La Fédération royale marocaine de football (FRMF) dispose d’un délai fixé au 7 mai pour soumettre ses arguments de défense au Tribunal arbitral du sport (TAS). Cette échéance juridique fait suite à la procédure initiée par la Fédération sénégalaise de football (FSF) contre la FRMF et la Confédération africaine de football (CAF) concernant le dénouement de la finale de la CAN 2025.
Dans une communication officielle datée du 25 mars, le TAS a confirmé la réception de l’appel déposé par la FSF. Selon les règlements en vigueur, la partie appelante possède vingt jours pour détailler ses griefs, tandis que les entités visées bénéficient d’une période identique pour formuler leur réponse. Toutefois, la demande de suspension de procédure formulée par la FSF empêche pour l’instant le TAS d’établir un calendrier définitif ou de fixer une date d’audience.
Des sources proches du dossier indiquent que la FRMF prépare une argumentation rigoureuse, affichant une grande sérénité quant à l’issue de cette affaire. De son côté, Matthieu Reeb, directeur général du TAS, a souligné que l’instance privilégie une résolution équitable et rapide, tout en respectant scrupuleusement les droits de chaque partie impliquée.

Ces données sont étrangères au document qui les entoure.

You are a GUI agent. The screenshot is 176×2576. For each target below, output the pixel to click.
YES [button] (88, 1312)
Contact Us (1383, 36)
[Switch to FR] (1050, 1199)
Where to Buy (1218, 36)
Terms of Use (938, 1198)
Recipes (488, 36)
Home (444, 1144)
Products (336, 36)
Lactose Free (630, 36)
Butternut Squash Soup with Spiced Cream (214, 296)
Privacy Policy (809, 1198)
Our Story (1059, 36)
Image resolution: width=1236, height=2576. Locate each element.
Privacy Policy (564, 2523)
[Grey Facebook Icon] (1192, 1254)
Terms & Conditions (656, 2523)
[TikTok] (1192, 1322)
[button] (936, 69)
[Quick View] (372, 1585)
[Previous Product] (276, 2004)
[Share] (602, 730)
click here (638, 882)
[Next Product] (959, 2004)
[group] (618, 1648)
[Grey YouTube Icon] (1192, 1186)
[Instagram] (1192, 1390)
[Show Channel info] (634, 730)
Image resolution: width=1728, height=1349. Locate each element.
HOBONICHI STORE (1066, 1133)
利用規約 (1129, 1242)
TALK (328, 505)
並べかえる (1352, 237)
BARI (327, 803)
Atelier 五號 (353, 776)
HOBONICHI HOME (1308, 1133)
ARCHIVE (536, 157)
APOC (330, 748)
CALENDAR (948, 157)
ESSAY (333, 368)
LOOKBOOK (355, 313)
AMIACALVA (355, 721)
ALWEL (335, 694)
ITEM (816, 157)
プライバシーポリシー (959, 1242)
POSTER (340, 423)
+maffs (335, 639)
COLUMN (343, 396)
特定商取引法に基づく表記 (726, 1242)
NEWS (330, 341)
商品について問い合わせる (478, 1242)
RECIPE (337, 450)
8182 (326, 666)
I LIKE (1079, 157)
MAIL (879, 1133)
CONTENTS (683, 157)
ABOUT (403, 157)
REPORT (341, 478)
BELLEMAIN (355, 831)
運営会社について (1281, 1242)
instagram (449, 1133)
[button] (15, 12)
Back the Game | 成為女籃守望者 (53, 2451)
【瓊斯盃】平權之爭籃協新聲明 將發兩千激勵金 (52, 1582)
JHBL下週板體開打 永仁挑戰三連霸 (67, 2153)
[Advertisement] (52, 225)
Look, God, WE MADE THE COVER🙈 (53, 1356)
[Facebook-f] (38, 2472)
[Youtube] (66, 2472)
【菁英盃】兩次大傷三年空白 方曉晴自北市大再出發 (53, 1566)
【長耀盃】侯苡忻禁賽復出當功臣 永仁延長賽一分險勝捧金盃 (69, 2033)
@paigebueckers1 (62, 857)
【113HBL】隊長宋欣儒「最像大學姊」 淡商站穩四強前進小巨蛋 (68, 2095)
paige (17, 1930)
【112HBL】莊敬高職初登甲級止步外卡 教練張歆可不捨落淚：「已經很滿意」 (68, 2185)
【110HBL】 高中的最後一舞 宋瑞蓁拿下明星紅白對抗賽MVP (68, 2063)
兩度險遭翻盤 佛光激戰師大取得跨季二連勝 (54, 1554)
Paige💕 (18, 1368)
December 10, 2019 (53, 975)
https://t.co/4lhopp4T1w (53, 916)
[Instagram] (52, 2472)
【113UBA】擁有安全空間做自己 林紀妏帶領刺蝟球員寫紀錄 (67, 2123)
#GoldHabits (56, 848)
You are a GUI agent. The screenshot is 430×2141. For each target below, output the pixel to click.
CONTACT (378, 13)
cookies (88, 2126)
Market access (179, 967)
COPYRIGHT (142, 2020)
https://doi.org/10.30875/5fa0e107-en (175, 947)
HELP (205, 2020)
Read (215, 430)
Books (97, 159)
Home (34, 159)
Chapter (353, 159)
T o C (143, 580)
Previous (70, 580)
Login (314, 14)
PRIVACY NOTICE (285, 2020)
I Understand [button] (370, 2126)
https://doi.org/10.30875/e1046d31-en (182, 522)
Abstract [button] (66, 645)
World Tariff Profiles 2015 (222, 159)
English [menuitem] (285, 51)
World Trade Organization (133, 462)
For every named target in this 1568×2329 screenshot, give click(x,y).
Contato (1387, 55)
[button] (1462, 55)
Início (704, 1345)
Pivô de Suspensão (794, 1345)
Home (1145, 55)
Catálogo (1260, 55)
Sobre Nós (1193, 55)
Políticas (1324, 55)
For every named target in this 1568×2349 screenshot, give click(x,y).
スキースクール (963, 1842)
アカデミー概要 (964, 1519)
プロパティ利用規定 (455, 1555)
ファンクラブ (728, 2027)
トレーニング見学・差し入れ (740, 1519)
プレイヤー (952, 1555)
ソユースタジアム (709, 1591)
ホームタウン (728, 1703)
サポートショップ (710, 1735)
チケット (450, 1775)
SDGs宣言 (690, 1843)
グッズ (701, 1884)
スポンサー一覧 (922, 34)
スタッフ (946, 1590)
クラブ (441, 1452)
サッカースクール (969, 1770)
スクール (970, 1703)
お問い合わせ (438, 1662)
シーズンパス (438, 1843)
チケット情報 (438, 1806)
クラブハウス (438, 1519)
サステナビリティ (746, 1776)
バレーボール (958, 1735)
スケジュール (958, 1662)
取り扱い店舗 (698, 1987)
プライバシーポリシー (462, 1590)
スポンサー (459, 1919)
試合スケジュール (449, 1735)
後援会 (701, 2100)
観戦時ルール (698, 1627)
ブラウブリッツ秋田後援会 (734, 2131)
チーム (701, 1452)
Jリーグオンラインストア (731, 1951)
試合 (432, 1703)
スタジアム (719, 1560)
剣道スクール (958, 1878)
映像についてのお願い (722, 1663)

Ce conflit juridique trouve son origine dans la décision du Jury d’appel de la CAF du 17 mars, qui a validé la défaite sur tapis vert du Sénégal, suite à un recours de la FRMF s’appuyant sur les articles 82 et 84 du règlement. Pour rappel, lors de la finale du 18 janvier, les joueurs sénégalais, sous la direction de leur sélectionneur Pape Thiaw, avaient interrompu le match pendant seize minutes pour contester un penalty accordé au Maroc. Bien que le Sénégal ait initialement gagné grâce à un but de Pape Gueye à la 94e minute, la décision ultérieure de la CAF a totalement renversé le résultat final.